____ Provided entries
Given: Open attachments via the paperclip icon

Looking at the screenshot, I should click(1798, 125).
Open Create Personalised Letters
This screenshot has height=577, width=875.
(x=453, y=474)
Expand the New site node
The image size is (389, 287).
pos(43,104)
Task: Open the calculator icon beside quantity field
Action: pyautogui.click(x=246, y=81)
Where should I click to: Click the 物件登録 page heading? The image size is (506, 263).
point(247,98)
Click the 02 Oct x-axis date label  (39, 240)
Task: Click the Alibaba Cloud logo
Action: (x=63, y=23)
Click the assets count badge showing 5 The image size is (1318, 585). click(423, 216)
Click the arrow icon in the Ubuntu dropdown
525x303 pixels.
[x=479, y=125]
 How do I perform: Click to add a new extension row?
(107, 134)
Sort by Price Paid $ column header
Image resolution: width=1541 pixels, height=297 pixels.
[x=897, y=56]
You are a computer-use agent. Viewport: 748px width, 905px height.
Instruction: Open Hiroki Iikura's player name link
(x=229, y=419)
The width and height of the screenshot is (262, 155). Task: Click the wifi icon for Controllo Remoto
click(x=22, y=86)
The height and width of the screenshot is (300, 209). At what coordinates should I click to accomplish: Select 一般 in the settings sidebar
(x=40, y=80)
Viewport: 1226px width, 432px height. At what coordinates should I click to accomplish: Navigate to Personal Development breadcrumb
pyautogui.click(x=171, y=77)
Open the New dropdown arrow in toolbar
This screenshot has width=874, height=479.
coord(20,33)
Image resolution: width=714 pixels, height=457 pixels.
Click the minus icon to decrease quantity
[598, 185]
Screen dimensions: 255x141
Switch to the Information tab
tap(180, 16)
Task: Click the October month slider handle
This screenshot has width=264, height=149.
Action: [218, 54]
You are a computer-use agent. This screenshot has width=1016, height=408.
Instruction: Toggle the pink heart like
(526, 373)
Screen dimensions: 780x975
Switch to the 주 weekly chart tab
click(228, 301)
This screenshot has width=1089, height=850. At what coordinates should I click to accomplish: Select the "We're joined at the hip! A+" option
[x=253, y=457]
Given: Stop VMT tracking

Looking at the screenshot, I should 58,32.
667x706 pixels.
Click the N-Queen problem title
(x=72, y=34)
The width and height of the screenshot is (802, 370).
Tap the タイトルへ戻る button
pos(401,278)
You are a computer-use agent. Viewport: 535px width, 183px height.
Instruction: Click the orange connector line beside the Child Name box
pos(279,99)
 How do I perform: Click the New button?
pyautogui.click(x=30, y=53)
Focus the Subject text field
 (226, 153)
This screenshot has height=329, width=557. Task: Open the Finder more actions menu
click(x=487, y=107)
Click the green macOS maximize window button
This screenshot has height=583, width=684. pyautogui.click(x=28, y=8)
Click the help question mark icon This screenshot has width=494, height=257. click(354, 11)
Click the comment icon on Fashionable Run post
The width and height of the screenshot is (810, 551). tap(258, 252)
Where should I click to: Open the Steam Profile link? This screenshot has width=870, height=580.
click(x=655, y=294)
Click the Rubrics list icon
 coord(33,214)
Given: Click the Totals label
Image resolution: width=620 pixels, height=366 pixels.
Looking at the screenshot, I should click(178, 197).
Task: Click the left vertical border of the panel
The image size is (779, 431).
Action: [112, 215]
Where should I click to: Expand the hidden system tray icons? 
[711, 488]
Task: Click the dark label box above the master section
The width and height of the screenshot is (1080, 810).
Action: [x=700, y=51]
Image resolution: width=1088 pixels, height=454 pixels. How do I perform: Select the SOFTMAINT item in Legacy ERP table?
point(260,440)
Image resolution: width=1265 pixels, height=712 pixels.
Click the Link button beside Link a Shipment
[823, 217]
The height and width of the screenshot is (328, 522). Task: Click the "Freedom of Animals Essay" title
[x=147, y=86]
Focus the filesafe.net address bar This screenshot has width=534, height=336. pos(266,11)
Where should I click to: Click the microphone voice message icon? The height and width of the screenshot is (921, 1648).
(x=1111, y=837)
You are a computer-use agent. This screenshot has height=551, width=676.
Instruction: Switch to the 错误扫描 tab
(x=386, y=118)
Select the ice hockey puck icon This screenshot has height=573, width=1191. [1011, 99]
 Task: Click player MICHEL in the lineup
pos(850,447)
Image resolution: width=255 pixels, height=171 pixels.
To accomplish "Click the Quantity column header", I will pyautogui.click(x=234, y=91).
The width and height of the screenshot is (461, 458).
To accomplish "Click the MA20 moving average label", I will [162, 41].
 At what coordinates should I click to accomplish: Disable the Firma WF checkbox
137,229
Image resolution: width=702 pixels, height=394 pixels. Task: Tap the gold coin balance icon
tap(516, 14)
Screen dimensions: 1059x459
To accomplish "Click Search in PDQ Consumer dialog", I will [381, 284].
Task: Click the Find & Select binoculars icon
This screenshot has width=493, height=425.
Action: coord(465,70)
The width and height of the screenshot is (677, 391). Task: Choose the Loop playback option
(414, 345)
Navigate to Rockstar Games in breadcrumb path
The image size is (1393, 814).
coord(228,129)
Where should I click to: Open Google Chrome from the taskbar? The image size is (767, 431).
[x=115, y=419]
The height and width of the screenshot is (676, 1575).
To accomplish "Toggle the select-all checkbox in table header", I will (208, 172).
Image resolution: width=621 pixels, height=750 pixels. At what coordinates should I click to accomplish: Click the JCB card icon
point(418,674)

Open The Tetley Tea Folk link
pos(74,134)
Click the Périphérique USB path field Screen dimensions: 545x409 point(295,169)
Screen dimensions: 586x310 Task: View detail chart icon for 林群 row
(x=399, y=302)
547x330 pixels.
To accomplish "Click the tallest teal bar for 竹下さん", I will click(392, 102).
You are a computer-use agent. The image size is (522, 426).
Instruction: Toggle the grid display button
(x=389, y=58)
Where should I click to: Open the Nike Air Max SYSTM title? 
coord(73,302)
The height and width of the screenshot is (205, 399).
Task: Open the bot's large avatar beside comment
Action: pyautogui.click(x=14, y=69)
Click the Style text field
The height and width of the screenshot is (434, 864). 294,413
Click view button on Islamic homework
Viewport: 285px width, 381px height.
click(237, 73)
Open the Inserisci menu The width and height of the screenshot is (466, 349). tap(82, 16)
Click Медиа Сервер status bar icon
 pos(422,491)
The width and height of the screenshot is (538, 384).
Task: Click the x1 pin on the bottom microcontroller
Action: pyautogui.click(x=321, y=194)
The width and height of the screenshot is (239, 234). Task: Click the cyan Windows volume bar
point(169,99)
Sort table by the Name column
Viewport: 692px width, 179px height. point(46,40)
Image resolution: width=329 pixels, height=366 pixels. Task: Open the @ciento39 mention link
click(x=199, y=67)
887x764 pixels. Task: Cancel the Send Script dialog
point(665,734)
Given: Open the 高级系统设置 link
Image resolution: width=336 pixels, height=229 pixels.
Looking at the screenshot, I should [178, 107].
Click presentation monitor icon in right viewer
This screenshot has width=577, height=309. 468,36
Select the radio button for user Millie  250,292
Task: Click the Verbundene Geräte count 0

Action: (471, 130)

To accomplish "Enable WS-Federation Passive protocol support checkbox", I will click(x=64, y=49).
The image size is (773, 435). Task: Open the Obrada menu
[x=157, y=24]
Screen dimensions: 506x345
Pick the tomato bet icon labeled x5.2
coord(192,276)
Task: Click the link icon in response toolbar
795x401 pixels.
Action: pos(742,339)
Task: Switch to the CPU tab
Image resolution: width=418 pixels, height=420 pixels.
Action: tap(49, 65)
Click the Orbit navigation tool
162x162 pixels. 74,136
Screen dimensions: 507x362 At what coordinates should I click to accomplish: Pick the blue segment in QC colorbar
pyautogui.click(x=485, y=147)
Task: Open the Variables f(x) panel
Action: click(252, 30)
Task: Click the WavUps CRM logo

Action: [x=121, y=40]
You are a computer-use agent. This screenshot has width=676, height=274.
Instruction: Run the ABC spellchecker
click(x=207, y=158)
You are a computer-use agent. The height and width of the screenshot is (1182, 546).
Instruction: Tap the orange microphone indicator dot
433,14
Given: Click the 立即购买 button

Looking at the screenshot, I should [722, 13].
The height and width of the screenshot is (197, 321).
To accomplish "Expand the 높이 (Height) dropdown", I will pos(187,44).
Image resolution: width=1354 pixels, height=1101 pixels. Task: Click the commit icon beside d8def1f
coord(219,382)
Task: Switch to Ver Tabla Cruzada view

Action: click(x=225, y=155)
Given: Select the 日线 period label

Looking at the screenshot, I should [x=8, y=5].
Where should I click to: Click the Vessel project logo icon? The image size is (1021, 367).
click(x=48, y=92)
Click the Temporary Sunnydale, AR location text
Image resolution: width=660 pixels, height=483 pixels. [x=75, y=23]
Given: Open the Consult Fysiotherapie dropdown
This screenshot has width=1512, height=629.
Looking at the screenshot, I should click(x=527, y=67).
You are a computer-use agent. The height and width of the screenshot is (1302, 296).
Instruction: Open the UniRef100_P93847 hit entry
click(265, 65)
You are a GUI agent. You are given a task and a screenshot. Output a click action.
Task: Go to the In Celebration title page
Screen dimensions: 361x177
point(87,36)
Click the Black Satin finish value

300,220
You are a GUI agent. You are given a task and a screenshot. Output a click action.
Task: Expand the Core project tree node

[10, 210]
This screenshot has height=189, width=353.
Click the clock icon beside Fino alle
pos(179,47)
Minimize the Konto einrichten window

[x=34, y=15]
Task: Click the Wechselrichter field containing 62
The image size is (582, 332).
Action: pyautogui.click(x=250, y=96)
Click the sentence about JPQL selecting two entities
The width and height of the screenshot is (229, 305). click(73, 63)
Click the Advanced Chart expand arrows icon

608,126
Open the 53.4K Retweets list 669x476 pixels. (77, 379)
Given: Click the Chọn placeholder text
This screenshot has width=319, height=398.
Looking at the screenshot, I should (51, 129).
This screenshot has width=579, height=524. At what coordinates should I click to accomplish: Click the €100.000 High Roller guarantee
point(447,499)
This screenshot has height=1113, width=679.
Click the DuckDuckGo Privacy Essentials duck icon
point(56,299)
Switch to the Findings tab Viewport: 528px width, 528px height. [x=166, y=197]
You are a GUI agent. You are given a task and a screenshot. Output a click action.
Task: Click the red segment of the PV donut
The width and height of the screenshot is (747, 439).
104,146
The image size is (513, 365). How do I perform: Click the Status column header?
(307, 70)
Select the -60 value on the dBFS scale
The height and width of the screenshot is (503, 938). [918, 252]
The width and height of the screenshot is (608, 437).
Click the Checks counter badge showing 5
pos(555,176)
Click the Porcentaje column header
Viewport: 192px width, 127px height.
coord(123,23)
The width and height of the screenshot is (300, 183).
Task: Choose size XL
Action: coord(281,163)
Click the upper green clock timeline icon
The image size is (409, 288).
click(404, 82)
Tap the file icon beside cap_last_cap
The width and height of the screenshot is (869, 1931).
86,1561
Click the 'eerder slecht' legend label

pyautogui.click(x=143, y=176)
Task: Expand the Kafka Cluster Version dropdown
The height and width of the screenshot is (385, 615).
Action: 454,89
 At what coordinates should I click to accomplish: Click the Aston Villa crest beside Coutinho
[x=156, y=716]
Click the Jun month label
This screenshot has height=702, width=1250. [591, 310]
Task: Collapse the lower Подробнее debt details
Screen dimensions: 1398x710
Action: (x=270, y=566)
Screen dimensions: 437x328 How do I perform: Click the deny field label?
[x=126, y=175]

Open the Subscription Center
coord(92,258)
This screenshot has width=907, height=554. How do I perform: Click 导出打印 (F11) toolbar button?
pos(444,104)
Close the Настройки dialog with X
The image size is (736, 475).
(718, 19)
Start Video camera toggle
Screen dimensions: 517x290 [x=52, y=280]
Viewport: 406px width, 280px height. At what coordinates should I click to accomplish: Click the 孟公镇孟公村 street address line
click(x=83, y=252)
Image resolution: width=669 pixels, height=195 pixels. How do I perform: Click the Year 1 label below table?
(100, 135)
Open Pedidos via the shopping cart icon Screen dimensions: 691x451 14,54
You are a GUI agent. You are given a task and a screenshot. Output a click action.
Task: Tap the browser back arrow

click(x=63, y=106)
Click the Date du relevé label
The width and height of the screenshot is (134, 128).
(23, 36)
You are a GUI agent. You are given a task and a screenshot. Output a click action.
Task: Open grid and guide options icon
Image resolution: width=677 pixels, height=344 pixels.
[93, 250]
________
Your answer must consist solely of the lines above between the line holding "Screen dimensions: 780x975" and the line holding "You are a computer-use agent. Viewport: 535px", inclusive, copied exactly.

Screen dimensions: 780x975
Switch to the 주 weekly chart tab
click(228, 301)
This screenshot has width=1089, height=850. At what coordinates should I click to accomplish: Select the "We're joined at the hip! A+" option
[x=253, y=457]
Given: Stop VMT tracking

Looking at the screenshot, I should 58,32.
667x706 pixels.
Click the N-Queen problem title
(x=72, y=34)
The width and height of the screenshot is (802, 370).
Tap the タイトルへ戻る button
pos(401,278)
You are a computer-use agent. Viewport: 535px width, 183px height.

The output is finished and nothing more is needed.